Analysis: Fashion Industry Efforts to Verify Sustainability Make ‘Greenwashing’ Easier

Environmental certification programs that claim to verify the sustainability of fashion brands actually facilitate “greenwashing” for the apparel industry, according to a recent report by environmental advocacy organization Changing Markets Foundation. 

The organization, which was founded in 2015 and is based in the Netherlands, seeks to drive change toward a more sustainable economy by exposing what it feels are irresponsible corporate practices. Its analysis of voluntary efforts designed  to reduce fashion’s growing environmental footprint found the programs led to increased pollution instead, and are helping to cement the industry’s reliance on fossil fuels.

“Waste increases, utilization of clothes decreases, and reliance on fossil fuels increases,” said George Harding-Rolls, a campaign manager at Changing Markets and lead author of the report. “Yet, these schemes continue to exist and say that sustainable fashion is just around the corner. This is actually preventing us from taking the more systemic action that we need, such as more regulation and legislation.”

Apparel retailers did not respond to requests for comment from Inside Climate News. Organizations running sustainable fashion certification programs glossed over many of the issues in the report, including the growing use of polymer or plastic fibers used in apparel.

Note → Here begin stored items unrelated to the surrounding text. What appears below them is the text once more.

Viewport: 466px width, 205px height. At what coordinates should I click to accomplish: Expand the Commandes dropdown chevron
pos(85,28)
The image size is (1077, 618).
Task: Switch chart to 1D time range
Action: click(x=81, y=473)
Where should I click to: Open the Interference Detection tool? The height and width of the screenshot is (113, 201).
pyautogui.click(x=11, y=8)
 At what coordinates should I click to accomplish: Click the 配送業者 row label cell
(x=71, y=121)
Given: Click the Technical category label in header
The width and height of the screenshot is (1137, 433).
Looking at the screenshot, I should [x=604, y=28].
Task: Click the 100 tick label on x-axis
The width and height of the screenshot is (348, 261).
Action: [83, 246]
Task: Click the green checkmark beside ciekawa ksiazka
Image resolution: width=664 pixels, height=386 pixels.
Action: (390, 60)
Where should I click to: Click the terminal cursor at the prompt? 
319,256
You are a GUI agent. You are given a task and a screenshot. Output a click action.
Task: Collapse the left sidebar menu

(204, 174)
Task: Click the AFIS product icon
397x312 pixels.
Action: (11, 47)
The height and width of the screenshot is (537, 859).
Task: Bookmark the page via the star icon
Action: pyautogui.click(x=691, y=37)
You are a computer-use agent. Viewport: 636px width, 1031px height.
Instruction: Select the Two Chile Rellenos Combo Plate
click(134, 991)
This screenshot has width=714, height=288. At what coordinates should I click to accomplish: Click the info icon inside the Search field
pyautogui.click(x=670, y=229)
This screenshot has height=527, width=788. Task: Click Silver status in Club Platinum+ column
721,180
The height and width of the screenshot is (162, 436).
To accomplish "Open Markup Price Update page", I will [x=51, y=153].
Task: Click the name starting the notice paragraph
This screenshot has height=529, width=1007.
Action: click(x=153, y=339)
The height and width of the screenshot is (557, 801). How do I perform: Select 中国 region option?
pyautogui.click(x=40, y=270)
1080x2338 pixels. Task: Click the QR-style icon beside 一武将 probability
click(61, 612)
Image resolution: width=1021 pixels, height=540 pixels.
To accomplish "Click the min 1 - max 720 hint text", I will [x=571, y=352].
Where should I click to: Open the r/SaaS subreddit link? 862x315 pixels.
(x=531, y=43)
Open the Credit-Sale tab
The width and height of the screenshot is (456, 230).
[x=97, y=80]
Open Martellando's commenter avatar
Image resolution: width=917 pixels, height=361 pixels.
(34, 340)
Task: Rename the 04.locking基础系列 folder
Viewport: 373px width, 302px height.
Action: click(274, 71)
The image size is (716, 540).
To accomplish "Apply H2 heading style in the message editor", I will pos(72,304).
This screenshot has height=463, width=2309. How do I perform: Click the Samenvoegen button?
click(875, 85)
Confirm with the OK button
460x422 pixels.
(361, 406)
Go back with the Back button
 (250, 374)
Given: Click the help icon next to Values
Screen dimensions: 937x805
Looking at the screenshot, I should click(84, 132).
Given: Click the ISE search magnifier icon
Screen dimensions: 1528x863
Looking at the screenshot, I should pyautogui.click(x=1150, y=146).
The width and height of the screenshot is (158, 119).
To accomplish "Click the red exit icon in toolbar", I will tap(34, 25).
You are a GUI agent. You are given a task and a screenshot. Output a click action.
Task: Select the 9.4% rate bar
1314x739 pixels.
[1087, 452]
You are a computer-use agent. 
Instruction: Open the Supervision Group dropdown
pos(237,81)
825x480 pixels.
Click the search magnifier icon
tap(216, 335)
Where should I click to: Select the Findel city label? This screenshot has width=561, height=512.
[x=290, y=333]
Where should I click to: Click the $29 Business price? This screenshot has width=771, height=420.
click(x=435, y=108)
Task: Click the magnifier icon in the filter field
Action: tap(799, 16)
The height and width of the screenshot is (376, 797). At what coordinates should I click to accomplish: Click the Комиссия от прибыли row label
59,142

Instead, they focused on efforts to reduce plastics used in packaging and displays. 

Fashion retailers “are lauded for working towards the reduction of plastic hangers, bags and other packaging, while their huge and growing use of plastic for clothes passes under the radar,” the report stated. 

The March 24 report evaluated 10 of the most prominent sustainability certification programs for the fashion industry, a rapidly growing sector that produces more than 100 billion garments each year and accounts for anywhere between 2 to 8 percent of global greenhouse gas emissions.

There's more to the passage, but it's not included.